### Passage to read
——————

Re: [PATCH v6 11/12] KVM: introduce readonly memslot

From: Jan Kiszka
Date: Fri Sep 07 2012 - 07:14:45 EST


On 2012-09-07 12:47, Xiao Guangrong wrote:
> On 09/07/2012 06:23 PM, Jan Kiszka wrote:
>> On 2012-08-21 05:02, Xiao Guangrong wrote:
>>> In current code, if we map a readonly memory space from host to guest
>>> and the page is not currently mapped in the host, we will get a fault
>>> pfn and async is not allowed, then the vm will crash
>>>
>>> We introduce readonly memory region to map ROM/ROMD to the guest, read access
>>> is happy for readonly memslot, write access on readonly memslot will cause
>>> KVM_EXIT_MMIO exit
>>>
>>> Signed-off-by: Xiao Guangrong <xiaoguangrong@xxxxxxxxxxxxxxxxxx>
>>> ---
>>> Documentation/virtual/kvm/api.txt | 10 +++-
>>> arch/x86/include/asm/kvm.h | 1 +
>>> arch/x86/kvm/mmu.c | 9 ++++
>>> arch/x86/kvm/x86.c | 1 +
>>> include/linux/kvm.h | 6 ++-
>>> include/linux/kvm_host.h | 7 +--
>>> virt/kvm/kvm_main.c | 96 ++++++++++++++++++++++++++++++-------
>>> 7 files changed, 102 insertions(+), 28 deletions(-)
>>>
>>> diff --git a/Documentation/virtual/kvm/api.txt b/Documentation/virtual/kvm/api.txt
>>> index bf33aaa..b91bfd4 100644
>>> --- a/Documentation/virtual/kvm/api.txt
>>> +++ b/Documentation/virtual/kvm/api.txt
>>> @@ -857,7 +857,8 @@ struct kvm_userspace_memory_region {
>>> };
>>>
>>> /* for kvm_memory_region::flags */
>>> -#define KVM_MEM_LOG_DIRTY_PAGES 1UL
>>> +#define KVM_MEM_LOG_DIRTY_PAGES (1UL << 0)

——————

### Data records
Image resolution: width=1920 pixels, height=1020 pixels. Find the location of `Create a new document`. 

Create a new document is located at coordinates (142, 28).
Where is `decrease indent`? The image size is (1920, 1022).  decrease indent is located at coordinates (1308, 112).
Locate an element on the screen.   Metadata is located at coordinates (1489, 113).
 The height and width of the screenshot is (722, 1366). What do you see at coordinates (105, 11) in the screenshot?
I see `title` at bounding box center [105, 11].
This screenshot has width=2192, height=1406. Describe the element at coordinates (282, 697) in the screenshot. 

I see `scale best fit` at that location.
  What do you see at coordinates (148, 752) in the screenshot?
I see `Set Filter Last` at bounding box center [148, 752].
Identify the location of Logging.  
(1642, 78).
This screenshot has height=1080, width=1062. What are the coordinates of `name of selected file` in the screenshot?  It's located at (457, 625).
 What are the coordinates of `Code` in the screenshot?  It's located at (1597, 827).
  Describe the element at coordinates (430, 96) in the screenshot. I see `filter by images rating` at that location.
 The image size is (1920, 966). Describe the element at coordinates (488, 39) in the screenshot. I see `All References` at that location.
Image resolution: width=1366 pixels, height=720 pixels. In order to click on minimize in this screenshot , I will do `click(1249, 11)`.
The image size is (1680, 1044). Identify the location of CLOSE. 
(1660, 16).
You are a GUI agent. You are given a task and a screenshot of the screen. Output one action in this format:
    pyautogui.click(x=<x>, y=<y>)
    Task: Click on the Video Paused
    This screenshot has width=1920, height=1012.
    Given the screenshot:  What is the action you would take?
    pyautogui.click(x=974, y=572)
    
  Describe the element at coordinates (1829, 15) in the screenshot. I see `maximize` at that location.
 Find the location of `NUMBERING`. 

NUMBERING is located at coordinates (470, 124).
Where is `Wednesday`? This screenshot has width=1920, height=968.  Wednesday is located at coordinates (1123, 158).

——————

### What you are asked to do
In the KVM readonly memslot message, what happens on a write access to a readonly memslot? Answer using only the KVM patch message, not the listing.

### Problem solution
It causes a KVM_EXIT_MMIO exit.